Remake d’un film de fantômes asiatique où les zones d’ombre, de flou et d’abstraction ont été réduites. Moyennement excitant.
Un remake américain d’un film d’horreur thaïlandais (Shutter), réalisé par un cinéaste japonais et coproduit par la compagnie Vertigo, spécialisée depuis quelques années dans le remake du film de genre asiatique. Donc un fantastique métissé, mi-occidental, mi-oriental, qui peut servir d’initiation modérée à ceux qui ne connaîtraient pas ce qu’on appelle la J-Horror (J pour Japan). D’ailleurs, l’histoire alterne justement entre le Japon et les Etats-Unis, et les personnages sont américains et nippons. Le sujet est possible – le fantôme d’une femme suicidée se manifeste sur des photographies –, mais pas foncièrement nouveau. C’est une remise au goût du jour du spiritisme qui fut le grand jeu de société à la mode à la fin du XIXe siècle. Quand on aura fait le tour de tous les outils de communication et d’enregistrement pour faire surgir les revenants, on pourra passer à autre chose…
Plus concrètement, le film brode autour du cas d’un photographe jeune marié poursuivi par le fantôme d’une Nippone défunte à laquelle il fit jadis subir divers sévices. Le décor, à la fois sinistre et moderne, dans la veine des films d’Hideo Nakata, est très convaincant. D’ailleurs, la réalisation d’Ochiai n’est pas inintéressante. On dit du bien de ses précédentes réalisations (inédites en France), Hypnosis et Infection. Le problème c’est qu’en travaillant aux Etats-Unis, le cinéaste nippon a dû composer avec un scénario qui a le tort de trivialiser l’onirique, notamment par le biais de flash-backs trop explicatifs. Le procédé peut être intéressant dans une série entropique comme Lost, où chaque information sur le passé ou le futur contribue à complexifier l’intrigue. Mais ici c’est très terre à terre. Les personnages américains étant affreusement lisses, ils seraient à la rigueur plausibles en figures de série B, catégorie dans laquelle on pourrait ranger le film pour excuser certaines de ses facilités. Mais économiquement, ça n’est pas plausible. Spirits, film de fantômes basique pour grands débutants, a été tourné et distribué avec plus de moyens que le moindre Kiyoshi Kurosawa.

━━━

CONSIGNES:
**A)** Répondez à ces questions sur la critique de Spirits :
(i) De quel pays vient le film d'horreur dont Spirits est le remake ?
(ii) Quelle compagnie coproduit Spirits ?
(iii) Quelles réalisations précédentes d'Ochiai sont citées ?
**B)** Reprenez la critique du film Spirits après sa dernière phrase et poursuivez-la.
Les lignes qui suivent ne sont pas nécessaires.

JEU DE DONNÉES:
━━━

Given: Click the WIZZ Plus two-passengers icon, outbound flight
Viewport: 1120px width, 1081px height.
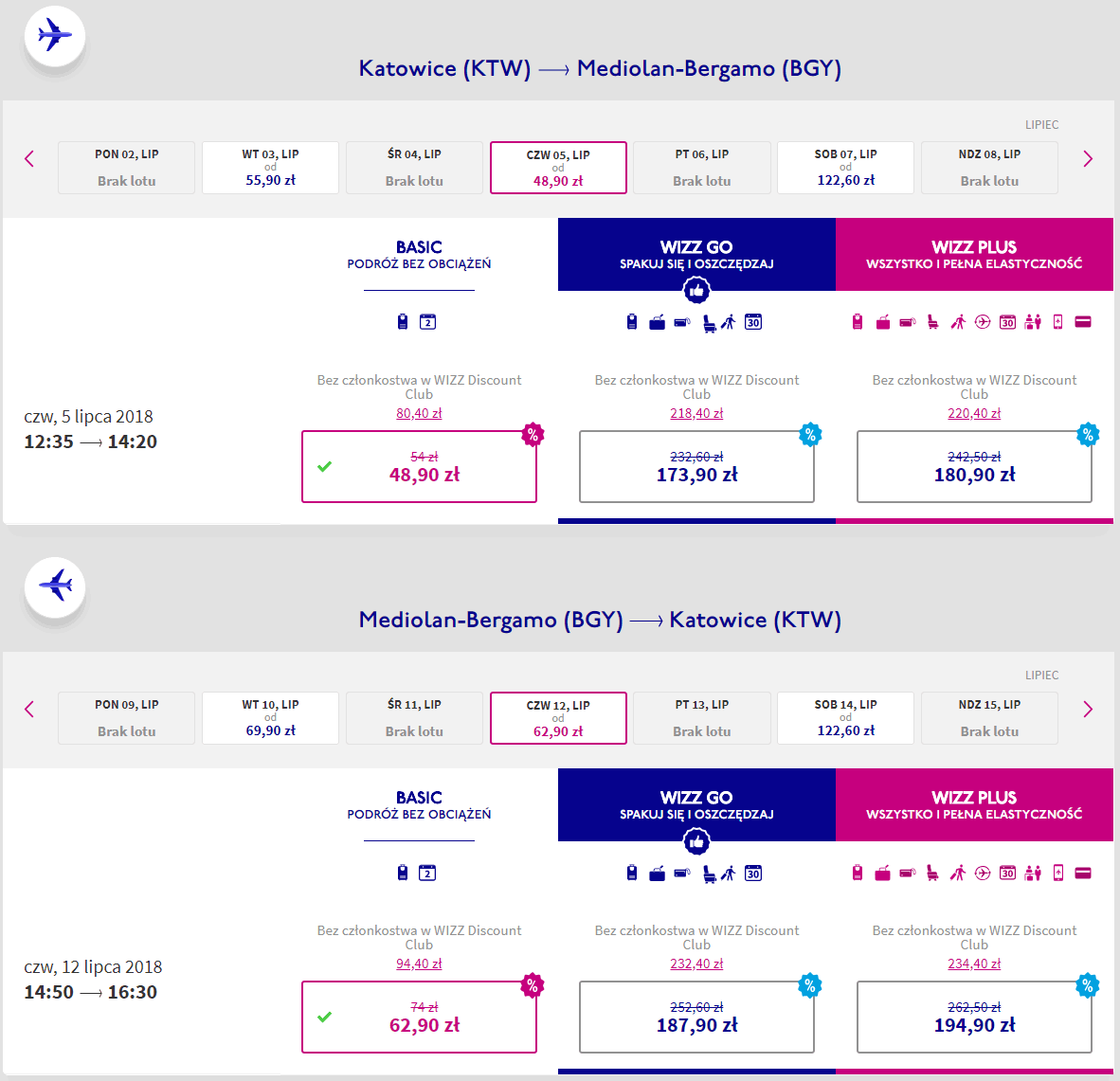Looking at the screenshot, I should [x=1033, y=322].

━━━

RÉPONSES:
**A)**
(i) De Thaïlande.
(ii) La compagnie Vertigo.
(iii) Hypnosis et Infection.

**B)**
Ce genre de films correspond à une demande implicite du grand public, avide de signes, de codes, bref de repères familiers que le seul cinéma US peut lui fournir. D’où cette flopée de remakes de films asiatiques (le filon n’est pas prêt de se tarir), qui souvent affadissent le matériau d’origine. Mais on peut comprendre que certains désirent frissonner tout en étant rassurés sur la nature de ce qui les angoisse.